» **Problem**:
Return every line of the records that contains the word "folder", matching its case exactly.

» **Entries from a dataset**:
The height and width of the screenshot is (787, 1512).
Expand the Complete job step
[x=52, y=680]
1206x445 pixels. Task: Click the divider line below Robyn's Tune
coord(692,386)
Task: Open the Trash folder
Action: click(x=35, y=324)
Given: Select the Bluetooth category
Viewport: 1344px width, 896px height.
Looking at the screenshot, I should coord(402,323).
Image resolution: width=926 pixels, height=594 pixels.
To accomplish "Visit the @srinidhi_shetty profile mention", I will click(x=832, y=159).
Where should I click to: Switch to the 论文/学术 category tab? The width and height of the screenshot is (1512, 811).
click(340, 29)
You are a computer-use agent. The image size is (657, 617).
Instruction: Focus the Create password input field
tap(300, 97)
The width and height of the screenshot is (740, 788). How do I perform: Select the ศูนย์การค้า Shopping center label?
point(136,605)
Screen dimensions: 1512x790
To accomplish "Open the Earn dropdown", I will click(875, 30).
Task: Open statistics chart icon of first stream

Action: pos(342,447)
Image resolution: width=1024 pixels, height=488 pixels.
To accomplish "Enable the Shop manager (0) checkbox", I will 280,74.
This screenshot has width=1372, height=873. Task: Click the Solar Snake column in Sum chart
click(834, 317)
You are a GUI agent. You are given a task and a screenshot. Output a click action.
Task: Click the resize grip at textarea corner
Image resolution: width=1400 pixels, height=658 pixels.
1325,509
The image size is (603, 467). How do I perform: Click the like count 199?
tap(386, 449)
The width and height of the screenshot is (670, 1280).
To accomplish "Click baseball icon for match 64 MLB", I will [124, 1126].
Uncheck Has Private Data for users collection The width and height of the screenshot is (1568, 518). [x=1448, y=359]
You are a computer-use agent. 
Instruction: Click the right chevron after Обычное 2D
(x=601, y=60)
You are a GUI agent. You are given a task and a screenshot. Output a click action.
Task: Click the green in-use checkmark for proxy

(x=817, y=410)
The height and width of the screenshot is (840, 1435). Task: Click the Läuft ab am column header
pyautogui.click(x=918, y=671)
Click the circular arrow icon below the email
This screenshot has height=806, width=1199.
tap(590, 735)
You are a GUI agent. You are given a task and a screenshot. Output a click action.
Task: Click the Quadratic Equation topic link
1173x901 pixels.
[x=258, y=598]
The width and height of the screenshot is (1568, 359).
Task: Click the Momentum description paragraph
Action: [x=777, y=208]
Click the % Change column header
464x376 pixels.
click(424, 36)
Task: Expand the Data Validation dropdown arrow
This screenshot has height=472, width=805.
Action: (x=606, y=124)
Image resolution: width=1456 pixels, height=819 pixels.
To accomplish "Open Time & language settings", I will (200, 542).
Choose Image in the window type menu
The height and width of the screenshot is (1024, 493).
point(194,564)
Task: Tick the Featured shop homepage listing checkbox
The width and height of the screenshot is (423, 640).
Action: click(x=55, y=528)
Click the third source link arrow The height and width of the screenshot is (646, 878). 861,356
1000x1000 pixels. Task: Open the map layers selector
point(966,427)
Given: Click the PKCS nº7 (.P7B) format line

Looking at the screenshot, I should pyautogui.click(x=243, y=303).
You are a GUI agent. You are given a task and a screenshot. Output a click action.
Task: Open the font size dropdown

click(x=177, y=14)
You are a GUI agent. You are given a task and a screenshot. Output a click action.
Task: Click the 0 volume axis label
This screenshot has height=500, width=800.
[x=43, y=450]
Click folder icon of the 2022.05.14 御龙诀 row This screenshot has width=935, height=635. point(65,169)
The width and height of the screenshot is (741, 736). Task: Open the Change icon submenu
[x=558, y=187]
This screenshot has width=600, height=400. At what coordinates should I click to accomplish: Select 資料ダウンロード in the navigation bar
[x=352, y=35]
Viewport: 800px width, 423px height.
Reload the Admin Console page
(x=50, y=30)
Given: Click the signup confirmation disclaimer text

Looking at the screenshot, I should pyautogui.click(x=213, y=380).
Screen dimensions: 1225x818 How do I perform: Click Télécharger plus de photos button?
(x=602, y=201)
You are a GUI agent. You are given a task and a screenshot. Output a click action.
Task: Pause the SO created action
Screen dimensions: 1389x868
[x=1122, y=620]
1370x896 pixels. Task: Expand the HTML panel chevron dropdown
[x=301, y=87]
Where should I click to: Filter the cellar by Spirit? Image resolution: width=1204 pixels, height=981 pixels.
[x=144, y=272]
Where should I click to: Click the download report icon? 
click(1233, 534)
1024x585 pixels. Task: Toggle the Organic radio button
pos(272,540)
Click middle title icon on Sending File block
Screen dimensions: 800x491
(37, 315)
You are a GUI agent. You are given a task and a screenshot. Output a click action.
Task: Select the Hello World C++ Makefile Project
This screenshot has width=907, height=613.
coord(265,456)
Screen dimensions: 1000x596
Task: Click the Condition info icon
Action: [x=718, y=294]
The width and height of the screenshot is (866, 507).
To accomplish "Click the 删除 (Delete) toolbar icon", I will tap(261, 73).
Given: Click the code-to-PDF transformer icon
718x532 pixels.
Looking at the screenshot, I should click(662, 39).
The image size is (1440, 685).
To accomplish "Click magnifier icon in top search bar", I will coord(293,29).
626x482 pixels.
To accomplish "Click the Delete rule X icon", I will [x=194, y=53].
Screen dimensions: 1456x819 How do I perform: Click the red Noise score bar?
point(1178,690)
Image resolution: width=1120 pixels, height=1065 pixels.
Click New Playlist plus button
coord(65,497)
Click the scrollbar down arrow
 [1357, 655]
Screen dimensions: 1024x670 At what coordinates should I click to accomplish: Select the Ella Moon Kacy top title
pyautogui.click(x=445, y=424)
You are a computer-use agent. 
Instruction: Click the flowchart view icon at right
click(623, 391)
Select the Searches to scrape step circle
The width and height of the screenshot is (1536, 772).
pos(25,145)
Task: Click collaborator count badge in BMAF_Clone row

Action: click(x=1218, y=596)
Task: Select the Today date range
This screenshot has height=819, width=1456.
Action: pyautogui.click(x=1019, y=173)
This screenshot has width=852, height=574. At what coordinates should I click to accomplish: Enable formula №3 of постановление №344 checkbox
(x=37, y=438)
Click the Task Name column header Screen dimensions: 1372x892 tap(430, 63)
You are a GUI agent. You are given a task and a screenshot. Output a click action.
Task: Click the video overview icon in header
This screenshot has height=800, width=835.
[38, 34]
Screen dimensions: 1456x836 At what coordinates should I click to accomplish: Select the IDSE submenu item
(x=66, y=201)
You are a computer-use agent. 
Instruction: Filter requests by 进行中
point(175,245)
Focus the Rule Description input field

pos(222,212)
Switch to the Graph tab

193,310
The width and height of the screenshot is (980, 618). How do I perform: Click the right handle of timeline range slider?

» **Task result**:
Task: Open the Trash folder
Click folder icon of the 2022.05.14 御龙诀 row This screenshot has width=935, height=635. point(65,169)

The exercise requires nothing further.